AI Validation: How Not to Lose Yourself

AIs approve our actions 50% more often than humans do, creating an echo chamber that erodes our judgment. Solutions: program the AI to contradict you, demand alternative perspectives, compare multiple models. The tool should challenge you, not flatter you. Take back control.

AI Validation: How Not to Lose Yourself
Photo by Lidia Nemiroff

A study conducted by researchers from Stanford, Carnegie Mellon, and other institutions (Cheng et al., 2024) reveals a concerning phenomenon: AI models approve of users' actions 50% more often than humans would. Worse, this complacency persists even when queries mention clearly problematic actions – manipulation, deception, or harmful behaviours.

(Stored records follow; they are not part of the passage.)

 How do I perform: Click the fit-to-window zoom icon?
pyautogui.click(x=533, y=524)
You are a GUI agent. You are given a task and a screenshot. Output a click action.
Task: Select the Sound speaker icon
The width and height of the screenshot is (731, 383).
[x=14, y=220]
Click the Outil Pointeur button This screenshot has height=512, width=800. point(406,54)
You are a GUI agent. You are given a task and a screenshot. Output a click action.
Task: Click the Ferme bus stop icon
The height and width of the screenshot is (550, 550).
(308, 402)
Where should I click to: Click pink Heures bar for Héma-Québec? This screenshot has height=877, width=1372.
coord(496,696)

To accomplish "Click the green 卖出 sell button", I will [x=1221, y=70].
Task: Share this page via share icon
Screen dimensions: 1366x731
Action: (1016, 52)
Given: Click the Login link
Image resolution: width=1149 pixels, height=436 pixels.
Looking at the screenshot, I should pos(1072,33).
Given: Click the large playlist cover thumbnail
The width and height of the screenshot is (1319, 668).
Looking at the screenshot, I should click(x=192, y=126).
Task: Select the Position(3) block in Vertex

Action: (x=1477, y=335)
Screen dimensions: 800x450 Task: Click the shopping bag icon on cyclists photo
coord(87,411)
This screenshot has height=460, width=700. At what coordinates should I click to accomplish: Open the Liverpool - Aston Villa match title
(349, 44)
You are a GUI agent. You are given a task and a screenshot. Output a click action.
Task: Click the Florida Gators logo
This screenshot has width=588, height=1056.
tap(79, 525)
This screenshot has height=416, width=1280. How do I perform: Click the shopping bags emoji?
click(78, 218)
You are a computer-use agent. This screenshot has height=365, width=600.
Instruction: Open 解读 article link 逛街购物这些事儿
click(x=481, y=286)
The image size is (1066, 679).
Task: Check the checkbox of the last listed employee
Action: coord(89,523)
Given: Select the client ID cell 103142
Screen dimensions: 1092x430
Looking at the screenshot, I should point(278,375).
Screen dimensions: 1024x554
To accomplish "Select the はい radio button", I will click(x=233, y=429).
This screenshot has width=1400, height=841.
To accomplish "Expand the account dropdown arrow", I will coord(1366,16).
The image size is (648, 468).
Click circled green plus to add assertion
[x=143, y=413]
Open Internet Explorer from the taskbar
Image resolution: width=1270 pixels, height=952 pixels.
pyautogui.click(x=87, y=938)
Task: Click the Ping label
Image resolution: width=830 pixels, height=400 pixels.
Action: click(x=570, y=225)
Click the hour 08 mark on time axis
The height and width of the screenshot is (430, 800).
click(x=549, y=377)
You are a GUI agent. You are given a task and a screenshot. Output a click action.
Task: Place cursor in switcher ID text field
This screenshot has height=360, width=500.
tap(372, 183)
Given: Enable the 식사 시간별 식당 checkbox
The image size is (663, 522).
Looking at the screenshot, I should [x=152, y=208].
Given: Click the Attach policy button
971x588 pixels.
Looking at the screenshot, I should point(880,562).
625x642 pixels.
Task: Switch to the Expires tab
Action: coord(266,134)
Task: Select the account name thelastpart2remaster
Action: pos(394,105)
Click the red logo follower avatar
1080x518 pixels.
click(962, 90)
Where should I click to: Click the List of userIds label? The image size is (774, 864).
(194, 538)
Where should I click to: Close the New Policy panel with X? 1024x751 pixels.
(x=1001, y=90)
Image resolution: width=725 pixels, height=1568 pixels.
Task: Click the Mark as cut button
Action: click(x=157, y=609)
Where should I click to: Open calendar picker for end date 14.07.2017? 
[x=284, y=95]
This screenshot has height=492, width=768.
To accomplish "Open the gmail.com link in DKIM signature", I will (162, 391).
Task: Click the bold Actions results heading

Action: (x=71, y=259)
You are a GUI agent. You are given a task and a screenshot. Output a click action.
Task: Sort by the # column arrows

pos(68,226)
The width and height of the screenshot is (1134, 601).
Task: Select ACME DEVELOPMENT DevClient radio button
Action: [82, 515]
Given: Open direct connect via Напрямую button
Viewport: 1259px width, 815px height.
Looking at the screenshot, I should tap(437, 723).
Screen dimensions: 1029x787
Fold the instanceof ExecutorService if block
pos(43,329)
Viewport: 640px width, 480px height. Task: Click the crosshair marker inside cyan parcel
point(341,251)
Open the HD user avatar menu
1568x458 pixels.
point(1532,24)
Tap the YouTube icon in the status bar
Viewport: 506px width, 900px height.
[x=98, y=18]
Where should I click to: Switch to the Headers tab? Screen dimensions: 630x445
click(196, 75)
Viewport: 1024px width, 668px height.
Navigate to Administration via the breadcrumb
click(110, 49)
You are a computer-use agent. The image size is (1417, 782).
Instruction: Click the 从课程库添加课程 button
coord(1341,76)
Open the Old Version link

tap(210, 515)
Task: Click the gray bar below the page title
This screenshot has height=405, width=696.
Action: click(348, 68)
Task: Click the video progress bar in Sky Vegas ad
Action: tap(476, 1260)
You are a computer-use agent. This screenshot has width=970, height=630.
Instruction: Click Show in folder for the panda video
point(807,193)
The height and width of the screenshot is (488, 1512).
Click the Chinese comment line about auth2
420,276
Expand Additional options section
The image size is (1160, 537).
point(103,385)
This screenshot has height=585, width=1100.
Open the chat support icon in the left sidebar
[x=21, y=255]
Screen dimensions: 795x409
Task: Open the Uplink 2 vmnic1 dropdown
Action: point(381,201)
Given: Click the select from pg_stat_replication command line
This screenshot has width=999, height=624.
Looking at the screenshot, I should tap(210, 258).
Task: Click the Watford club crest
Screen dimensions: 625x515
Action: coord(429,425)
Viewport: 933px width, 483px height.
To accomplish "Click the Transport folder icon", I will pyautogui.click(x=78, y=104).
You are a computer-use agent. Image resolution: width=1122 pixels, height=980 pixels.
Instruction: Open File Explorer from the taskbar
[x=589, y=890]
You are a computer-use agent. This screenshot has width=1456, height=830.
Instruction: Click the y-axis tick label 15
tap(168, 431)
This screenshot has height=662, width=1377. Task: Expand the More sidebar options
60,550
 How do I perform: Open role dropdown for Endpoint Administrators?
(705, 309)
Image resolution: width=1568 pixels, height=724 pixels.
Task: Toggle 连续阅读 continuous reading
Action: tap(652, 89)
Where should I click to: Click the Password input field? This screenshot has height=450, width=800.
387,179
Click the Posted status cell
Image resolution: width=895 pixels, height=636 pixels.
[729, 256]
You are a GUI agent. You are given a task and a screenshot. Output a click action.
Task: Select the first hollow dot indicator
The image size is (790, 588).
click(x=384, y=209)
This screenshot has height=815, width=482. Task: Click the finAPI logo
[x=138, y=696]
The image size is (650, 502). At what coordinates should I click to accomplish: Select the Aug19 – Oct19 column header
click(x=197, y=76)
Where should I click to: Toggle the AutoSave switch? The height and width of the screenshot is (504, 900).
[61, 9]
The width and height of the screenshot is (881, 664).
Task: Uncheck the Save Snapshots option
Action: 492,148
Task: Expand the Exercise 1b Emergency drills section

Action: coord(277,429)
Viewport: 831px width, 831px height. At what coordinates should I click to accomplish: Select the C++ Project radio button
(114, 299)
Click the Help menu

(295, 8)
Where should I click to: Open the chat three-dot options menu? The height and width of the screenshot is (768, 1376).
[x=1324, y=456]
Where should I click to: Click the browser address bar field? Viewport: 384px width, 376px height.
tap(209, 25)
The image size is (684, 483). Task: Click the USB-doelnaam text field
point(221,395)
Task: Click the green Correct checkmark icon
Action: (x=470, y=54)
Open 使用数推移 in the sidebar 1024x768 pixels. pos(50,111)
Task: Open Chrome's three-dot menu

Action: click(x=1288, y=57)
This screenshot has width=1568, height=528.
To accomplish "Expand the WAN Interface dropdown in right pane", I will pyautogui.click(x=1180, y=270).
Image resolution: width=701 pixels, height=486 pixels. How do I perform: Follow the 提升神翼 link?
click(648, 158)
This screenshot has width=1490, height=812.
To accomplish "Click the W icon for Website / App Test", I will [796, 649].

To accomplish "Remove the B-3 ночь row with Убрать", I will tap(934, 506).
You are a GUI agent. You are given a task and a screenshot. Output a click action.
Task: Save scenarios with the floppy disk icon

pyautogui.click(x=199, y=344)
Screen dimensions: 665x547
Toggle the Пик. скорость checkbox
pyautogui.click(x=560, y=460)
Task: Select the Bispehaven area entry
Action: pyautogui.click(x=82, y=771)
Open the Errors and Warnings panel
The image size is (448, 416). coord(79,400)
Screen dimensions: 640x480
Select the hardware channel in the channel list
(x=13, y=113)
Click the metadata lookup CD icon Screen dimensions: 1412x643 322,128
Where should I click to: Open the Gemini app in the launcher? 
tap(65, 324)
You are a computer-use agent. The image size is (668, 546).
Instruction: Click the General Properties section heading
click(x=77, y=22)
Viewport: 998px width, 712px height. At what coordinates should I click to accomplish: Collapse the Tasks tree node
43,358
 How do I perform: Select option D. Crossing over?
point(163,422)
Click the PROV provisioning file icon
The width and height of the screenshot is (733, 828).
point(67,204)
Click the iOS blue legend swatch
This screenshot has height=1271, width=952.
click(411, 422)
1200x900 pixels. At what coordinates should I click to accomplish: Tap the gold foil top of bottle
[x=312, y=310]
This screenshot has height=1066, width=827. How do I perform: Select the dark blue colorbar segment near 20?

The researchers call this phenomenon social sycophancy. Unlike simple agreement with a factual statement, this involves validation of the person themselves: their actions, their perspective, their self-image. And the consequences are far from trivial.

What Science Teaches Us

The study involved more than 1,600 participants in two rigorous experiments, including one where people discussed a real personal conflict with an AI in real-time. The results are telling:

  • People exposed to complacent responses saw their conviction of being right increase significantly.
  • Their willingness to undertake reparative actions (apologizing, modifying their behavior, seeking a solution) decreased.
  • Paradoxically, these same people judged the sycophantic responses to be of higher quality, trusted the model more, and were more inclined to use it again.

So we face a vicious cycle: AIs flatter us, we appreciate this flattery, and we become more dependent on them, all while losing our ability to question our own positions. The tool meant to enlighten us becomes an echo chamber that amplifies our certainties.

But should we stop using these assistants altogether? Probably not. However, it is urgent that we learn to use them differently. Here's how to take back the reins.

Taking Back Control

1. Program the AI to Dare to Contradict You

The first line of defense is the simplest and most effective. Before even starting an important conversation, take a few seconds to set the expected behavior.

The key tool: Custom instructions

All modern assistants (ChatGPT, Claude, Gemini, etc.) allow you to set permanent instructions. This is your opportunity to create a "code of conduct" for the AI.

Instead of leaving the assistant in its default configuration (which values agreeableness and immediate satisfaction), impose a more demanding framework:

"You are an assistant designed to be objective and helpful, not to please me. In all areas, especially for personal advice, I want you to challenge my assumptions, point out the blind spots in my reasoning, and present alternative points of view, even if they contradict my initial opinion."

The priming technique

Even without permanent instructions, you can guide each conversation from the first sentence:

❌"I had a disagreement with my manager, they're being unfair to me, right?"
"I'd like to objectively analyze a professional disagreement. To help me see clearly, play the role of an impartial mediator. Explore the different perspectives, including what my manager might be feeling, and suggest constructive paths forward – even if that means I might have to acknowledge my own faults."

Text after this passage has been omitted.